▶ Problem details
Reproduce every one of the following records word for word.

============================================================

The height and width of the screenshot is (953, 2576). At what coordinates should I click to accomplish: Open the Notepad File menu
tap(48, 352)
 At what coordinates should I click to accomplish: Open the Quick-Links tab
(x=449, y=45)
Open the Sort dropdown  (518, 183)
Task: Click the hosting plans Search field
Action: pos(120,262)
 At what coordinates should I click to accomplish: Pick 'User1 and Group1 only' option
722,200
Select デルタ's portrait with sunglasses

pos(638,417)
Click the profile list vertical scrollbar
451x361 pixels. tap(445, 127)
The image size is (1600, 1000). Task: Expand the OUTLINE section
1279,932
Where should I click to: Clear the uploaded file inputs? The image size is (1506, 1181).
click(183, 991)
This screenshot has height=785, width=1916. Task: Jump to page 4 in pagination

============================================================

▶ Finished task
The height and width of the screenshot is (953, 2576). At what coordinates should I click to accomplish: Open the Notepad File menu
tap(48, 352)
 At what coordinates should I click to accomplish: Open the Quick-Links tab
(x=449, y=45)
Open the Sort dropdown  (518, 183)
Task: Click the hosting plans Search field
Action: pos(120,262)
 At what coordinates should I click to accomplish: Pick 'User1 and Group1 only' option
722,200
Select デルタ's portrait with sunglasses

pos(638,417)
Click the profile list vertical scrollbar
451x361 pixels. tap(445, 127)
The image size is (1600, 1000). Task: Expand the OUTLINE section
1279,932
Where should I click to: Clear the uploaded file inputs? The image size is (1506, 1181).
click(183, 991)
This screenshot has height=785, width=1916. Task: Jump to page 4 in pagination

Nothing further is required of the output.